Evaluation and Optimization of Options
Options and settlement bundles are evaluated in light of the shared and divergent interests, the resources available, and the short and long term impact of the option as well as how it compares to the legal model.
Various options are optimized to make them more interesting and possibly more acceptable.
Negotiation and Advocacy
Settlement advocacy takes place every step of the way in a collaborative file, from managing client expectations at the first meeting to digging deep for interests, to strengthening ‘BATNAs’* (through legal research, analysis and dialogue) to generating creative options. *Best Alternative To a Negotiated Agreement
Collaborative lawyers use integrative negotiation (and the exploration of interests) to expand the pie as much as possible and look for areas of divergent interests that allow for solutions that satisfy both parties.

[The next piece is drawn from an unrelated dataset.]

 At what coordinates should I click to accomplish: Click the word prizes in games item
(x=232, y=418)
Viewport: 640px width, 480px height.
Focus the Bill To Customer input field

Collaborative lawyers also must be prepared to use distributive negotiation for issues that do not lend themselves to integrative negotiation strategies.
Drafting of Separation Agreement
The first draft of the Separation Agreement is generally done by one lawyer and forwarded to the other lawyer for review and comments. To enhance efficiency collaborative lawyers prepare provisions that are balanced, and where appropriate secure the input of the clients to minimize interpretive challenges later. The lawyers are expected to accurately reflect both the substantive agreement between spouses as well as the spirit of their agreement.
Once both lawyers are satisfied that the draft agreement reflects the agreement reached and adequately protects both spouses, it is shared with the clients. Some lawyers prefer to review the draft agreement at a joint meeting, so questions of interpretation, errors and misunderstandings can be discussed and corrected right away. A final form of the agreement can then be prepared, which can be signed either in a joint signing meeting or with each lawyer and client separately.
Some lawyers prefer to meet with their clients individually to review and explain the draft agreement. Changes are discussed between the lawyers, and amendments are made until the agreement is ready for signing.
The signing of a separation agreement is done either at a signing meeting or separately at the respective lawyer’s offices.
You will then provide an individual reporting letter to your client and follow up as needed.